Requirement |
Keep only those lines of the records that include the string "workspace".

Data shown |
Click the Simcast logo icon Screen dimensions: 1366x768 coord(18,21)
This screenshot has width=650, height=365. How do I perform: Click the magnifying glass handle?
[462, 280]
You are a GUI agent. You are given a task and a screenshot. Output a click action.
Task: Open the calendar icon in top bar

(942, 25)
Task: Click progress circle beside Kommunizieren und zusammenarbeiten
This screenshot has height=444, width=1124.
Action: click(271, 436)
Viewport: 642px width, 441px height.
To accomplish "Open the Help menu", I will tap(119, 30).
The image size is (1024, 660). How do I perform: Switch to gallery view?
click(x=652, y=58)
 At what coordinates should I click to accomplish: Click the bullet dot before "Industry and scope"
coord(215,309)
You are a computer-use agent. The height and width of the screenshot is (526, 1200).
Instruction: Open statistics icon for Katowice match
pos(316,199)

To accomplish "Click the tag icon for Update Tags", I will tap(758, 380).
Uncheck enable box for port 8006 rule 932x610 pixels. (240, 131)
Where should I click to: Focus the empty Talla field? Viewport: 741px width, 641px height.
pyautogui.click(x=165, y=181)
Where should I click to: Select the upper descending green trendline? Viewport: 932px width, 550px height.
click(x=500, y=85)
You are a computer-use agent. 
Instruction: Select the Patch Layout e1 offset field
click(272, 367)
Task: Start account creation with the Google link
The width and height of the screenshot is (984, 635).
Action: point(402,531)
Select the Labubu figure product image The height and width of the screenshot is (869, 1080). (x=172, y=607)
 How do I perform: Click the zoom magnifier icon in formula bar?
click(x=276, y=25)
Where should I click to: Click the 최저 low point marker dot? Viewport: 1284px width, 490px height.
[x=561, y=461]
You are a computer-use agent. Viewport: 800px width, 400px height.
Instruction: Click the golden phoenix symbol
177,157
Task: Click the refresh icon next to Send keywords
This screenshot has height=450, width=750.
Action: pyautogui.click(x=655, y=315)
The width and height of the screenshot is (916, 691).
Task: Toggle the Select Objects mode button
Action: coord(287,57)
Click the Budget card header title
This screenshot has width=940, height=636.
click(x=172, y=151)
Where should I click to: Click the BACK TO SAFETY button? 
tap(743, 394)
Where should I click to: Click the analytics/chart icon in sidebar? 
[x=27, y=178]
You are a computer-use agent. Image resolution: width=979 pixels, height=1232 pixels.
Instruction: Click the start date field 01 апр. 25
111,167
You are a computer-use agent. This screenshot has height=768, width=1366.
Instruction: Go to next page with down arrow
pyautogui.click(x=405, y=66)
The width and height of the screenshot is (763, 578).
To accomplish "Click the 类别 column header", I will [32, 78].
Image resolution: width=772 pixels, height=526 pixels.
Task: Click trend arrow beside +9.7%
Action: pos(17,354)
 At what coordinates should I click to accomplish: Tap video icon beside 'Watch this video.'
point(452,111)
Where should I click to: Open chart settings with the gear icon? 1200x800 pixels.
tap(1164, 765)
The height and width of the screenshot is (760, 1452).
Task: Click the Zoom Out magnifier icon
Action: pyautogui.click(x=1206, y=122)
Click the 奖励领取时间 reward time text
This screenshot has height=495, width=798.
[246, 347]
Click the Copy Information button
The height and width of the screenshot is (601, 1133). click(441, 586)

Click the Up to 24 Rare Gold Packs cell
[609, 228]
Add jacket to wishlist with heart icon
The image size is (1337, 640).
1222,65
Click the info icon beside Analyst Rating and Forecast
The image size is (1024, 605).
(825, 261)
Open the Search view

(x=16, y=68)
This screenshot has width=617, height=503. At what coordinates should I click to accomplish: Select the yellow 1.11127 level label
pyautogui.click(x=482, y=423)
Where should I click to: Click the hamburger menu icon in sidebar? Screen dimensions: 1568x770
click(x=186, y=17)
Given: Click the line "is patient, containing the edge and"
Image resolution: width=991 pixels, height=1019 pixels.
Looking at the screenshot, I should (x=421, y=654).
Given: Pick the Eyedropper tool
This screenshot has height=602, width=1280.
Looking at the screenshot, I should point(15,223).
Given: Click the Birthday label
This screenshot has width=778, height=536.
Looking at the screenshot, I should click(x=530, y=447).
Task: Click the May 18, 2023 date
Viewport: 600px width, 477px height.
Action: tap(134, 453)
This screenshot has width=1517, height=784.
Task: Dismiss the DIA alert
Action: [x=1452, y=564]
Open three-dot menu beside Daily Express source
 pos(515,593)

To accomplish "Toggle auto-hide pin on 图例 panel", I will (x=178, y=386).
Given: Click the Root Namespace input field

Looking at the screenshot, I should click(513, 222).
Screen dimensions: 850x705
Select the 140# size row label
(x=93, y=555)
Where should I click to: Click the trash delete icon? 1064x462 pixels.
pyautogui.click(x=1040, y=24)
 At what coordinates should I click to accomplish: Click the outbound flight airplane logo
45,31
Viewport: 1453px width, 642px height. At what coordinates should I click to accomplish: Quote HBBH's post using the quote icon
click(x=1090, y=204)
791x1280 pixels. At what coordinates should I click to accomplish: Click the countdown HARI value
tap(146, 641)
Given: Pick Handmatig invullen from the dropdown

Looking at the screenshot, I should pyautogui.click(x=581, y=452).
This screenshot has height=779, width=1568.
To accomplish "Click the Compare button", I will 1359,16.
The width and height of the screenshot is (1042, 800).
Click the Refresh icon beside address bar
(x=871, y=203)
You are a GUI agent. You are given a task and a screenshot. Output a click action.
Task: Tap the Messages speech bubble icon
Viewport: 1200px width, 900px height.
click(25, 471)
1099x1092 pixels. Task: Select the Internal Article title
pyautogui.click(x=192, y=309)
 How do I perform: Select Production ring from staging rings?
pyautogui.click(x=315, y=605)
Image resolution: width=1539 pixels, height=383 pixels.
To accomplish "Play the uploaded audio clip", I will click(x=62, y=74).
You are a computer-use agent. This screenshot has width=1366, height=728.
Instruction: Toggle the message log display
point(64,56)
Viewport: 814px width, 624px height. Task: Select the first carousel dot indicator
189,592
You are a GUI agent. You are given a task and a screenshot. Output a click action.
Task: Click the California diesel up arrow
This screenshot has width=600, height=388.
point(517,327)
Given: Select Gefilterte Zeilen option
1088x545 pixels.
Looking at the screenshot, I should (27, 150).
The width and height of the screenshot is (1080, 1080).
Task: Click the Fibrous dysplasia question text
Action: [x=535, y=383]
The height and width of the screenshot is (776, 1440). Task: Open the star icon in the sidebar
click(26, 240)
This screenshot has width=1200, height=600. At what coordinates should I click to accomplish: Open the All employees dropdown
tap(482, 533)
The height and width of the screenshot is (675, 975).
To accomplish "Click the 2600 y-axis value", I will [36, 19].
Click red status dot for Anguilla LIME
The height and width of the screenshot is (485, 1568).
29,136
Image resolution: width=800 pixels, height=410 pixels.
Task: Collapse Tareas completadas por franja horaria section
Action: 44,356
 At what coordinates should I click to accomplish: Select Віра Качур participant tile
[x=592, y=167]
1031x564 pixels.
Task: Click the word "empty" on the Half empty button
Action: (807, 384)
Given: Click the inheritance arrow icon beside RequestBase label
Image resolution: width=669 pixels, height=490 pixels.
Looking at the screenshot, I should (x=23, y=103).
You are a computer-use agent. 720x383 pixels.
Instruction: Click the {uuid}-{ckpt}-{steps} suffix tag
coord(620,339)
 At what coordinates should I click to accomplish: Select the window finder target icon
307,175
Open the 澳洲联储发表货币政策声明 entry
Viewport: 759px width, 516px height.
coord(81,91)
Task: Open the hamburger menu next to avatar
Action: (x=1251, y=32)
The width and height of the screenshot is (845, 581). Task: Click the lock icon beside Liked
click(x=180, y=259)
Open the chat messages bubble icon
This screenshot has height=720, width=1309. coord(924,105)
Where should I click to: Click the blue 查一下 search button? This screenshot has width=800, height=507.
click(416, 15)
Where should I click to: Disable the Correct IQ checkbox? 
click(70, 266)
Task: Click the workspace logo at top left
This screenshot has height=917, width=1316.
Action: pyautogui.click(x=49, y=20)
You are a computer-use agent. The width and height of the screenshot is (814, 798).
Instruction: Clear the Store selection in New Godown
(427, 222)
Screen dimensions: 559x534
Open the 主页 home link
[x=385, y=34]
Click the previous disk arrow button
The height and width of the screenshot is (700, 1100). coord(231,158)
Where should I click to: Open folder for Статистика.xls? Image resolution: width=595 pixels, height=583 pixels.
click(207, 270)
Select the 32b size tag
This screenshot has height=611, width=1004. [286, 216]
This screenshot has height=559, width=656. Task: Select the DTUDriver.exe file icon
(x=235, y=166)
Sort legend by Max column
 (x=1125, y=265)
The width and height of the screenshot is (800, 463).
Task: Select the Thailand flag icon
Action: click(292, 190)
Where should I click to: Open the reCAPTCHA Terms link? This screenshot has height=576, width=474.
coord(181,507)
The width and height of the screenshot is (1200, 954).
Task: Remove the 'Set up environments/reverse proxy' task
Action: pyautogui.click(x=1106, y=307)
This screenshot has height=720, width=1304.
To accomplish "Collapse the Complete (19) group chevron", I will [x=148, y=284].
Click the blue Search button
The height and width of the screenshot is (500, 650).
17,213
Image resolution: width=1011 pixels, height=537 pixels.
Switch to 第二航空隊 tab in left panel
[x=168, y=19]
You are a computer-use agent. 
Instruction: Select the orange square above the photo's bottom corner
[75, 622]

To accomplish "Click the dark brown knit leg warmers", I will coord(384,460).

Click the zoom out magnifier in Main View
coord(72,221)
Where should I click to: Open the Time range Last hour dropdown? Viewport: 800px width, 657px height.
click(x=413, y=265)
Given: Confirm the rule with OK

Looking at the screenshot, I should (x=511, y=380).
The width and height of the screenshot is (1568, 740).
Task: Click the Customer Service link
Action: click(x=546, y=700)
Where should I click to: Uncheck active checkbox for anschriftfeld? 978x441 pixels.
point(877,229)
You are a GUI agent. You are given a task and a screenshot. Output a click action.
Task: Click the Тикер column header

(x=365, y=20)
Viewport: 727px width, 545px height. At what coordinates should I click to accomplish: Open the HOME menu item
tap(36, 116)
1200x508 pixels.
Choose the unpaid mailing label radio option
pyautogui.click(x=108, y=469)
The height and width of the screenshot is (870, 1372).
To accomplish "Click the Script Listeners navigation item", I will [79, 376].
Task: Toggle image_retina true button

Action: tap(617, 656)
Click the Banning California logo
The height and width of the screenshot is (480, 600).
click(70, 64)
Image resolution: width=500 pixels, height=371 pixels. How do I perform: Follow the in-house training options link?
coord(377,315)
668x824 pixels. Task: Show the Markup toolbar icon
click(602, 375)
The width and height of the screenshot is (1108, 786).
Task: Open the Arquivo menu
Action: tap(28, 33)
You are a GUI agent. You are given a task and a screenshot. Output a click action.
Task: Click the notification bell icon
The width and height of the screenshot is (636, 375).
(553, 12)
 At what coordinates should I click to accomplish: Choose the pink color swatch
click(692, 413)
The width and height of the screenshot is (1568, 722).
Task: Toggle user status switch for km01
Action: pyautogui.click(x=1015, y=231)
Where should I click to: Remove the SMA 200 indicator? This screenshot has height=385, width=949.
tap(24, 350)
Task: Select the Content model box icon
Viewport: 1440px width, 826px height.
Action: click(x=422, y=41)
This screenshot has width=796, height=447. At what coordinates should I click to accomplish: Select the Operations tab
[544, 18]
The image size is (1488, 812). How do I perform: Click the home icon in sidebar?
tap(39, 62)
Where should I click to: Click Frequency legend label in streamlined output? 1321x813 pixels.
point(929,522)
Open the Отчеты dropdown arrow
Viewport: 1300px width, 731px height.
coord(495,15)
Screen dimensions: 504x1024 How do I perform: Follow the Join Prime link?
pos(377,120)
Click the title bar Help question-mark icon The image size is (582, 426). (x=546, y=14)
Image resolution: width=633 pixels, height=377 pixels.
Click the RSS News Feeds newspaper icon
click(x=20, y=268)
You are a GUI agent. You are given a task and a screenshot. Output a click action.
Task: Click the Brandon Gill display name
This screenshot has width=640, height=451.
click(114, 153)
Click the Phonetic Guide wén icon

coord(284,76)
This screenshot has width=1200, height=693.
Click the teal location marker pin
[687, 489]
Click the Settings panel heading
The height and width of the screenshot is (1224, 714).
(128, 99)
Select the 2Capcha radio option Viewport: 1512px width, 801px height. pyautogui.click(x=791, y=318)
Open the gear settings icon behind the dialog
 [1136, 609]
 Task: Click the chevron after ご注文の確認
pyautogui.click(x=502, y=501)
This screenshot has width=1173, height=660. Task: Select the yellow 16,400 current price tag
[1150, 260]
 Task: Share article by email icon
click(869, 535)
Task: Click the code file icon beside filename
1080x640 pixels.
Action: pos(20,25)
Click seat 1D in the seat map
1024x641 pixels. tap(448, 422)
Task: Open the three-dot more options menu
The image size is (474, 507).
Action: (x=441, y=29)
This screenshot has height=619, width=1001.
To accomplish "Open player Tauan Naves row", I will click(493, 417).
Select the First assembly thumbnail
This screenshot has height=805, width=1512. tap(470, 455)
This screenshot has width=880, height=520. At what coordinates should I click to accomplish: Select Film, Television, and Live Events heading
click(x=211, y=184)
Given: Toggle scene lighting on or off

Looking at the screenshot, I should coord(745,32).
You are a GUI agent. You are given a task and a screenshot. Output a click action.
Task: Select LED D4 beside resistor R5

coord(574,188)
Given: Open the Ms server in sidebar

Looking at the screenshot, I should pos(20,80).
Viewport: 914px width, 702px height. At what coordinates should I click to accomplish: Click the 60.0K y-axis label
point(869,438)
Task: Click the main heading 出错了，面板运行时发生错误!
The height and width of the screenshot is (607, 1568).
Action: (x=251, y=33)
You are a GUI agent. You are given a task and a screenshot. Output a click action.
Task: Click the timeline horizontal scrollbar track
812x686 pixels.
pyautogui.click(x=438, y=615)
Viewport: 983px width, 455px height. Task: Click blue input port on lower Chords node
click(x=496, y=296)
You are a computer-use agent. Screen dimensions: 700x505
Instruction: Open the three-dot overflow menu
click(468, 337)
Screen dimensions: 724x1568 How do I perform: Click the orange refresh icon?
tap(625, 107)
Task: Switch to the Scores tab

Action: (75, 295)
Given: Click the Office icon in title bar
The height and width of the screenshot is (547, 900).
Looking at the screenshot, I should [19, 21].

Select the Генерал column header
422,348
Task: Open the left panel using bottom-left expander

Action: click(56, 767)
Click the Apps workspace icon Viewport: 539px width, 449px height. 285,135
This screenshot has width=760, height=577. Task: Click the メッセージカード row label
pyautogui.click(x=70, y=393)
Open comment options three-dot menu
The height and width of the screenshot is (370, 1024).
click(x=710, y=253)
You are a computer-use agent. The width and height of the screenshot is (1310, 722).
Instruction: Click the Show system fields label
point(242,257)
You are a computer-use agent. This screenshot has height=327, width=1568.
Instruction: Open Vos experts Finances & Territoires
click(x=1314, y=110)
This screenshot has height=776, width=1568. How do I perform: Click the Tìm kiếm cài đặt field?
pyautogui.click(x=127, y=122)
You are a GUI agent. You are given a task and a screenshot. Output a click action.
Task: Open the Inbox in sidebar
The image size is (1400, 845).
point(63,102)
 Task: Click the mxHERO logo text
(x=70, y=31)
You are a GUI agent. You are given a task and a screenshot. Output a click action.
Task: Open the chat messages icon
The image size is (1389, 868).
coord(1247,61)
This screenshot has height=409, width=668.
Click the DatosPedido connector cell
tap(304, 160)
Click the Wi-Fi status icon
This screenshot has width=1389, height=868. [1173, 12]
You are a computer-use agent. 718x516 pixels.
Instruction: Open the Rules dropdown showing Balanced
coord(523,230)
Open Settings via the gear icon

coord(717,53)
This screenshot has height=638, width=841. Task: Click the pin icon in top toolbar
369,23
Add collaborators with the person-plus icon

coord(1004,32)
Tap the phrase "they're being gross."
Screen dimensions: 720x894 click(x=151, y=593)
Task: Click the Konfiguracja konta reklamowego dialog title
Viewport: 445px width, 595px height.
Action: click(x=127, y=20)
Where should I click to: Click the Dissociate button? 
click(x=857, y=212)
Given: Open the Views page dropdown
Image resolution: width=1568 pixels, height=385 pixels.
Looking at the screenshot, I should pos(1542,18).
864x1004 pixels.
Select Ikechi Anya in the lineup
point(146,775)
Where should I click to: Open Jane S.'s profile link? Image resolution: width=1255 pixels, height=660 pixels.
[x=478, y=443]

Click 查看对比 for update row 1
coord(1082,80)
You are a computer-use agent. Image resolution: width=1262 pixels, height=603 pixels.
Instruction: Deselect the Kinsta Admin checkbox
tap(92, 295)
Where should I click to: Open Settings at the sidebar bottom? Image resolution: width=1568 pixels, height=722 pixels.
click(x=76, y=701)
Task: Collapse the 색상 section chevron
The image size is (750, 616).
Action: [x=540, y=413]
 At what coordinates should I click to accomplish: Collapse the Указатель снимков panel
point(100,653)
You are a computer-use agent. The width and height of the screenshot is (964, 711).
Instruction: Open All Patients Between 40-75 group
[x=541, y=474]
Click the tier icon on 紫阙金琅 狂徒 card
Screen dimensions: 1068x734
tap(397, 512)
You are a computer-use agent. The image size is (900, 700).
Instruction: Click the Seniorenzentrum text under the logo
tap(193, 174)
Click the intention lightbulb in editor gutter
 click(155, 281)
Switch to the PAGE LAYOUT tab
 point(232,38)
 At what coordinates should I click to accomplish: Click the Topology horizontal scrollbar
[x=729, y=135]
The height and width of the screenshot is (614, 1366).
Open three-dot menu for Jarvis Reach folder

Written solution |
Task: Click the workspace logo at top left
Click the Apps workspace icon Viewport: 539px width, 449px height. 285,135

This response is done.